The art of satire
S. Raghunath

George Orwell: Master satirist wrote Animal Farm as an interpretation of the Russian revolution using the allegory of the farmyard
George Orwell: Master satirist wrote Animal Farm as an interpretation of the Russian revolution using the allegory of the farmyard

JUST after World War II, George Orwell entertained everyone except the leftists with his little book Animal Farm which interpreted the Russian revolution in the allegory of a farmyard. Farmers were dispossessed of their land, the once-browbeaten animals took control through brutal and violent means and in a very short time established a totalitarian regime presided over by a dictator pig. Soon their state was in no way distinguishable from conditions under the rule of the farmer.
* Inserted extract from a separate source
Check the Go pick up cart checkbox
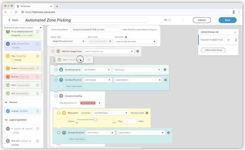 (x=56, y=70)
In 1948, Orwell followed this up with a considerably more challenging book — Nineteen eighty-four — in which he painted a nightmarish picture of life in England a generation later. A considerable part of this book is not so much satire as a working out of worst possibilities. Ridicule is a vital part of satire and yet there is a quality about the totalitarian state that seemed to fascinate Orwell. Perhaps, it was the brutal efficiency of the secret police and its efficient ways of hunting down dissidents, that he was not able to bring ridicule into play.

Many people are frightened by Nineteen eight-four, but several critics have attacked it on the ground that it was bad prophecy and that whatever the future might hold for us, it would not be the particular unpleasantness and nightmare of Nineteen eighty-four. Did Orwell underestimate the tremendous inner strength and vitality of a functioning democracy?
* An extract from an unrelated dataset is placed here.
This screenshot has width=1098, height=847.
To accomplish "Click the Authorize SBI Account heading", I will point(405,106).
Aldous Huxley’s Ape and Essence is also set in the future, but it is a more pessimistic book than Nineteen eighty-four. Huxley forsees a world devastated by atomic warfare. In the milieux of the book, California, the survivors have lost all the arts of civilisation. They even pillage pre-atomic war graves for clothes to wear and as a result of irradiation, women give birth to malformed and grotesque infants who are then slaughtered.

It would once again be misleading to read the book as a prophecy, although it is intended as a warning. By casting the narrative in the form of a film script, Huxley has deliberately created a kind of uncertainty about it which at times is strangely in variance with the outbursts of horror and despair.
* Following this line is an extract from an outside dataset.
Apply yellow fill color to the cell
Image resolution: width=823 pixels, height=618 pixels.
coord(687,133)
The two satirical novels by Evelyn Waugh — Scott King’s Modern Europe and The Loved One — are more limited in scope than the books by Orwell and Huxley, but they are more successful.

They are both very short. Modern Europe is a witty expression of Waugh’s distaste for the confused politics of our times.

Waugh narrates the extraordinary adventures of an English school master who is invited to the tercentenary celebrations of an obscure English poet who lived in that part of England which is now the totalitarian state of Neutralia. The celebrations, as might be expected, are organised for political and propaganda purposes. After Scott King had lived in neutralia long enough for him to understand the essential nature of a totalitarian state and its hospitality, the unfortunate school master finds himself without enough money to return home or the effective protection of his consulate. He has to escape by the "underground" which is the means of escape for communist agents, spies and others and eventually arrives in Palestine with a shipload of Zionists.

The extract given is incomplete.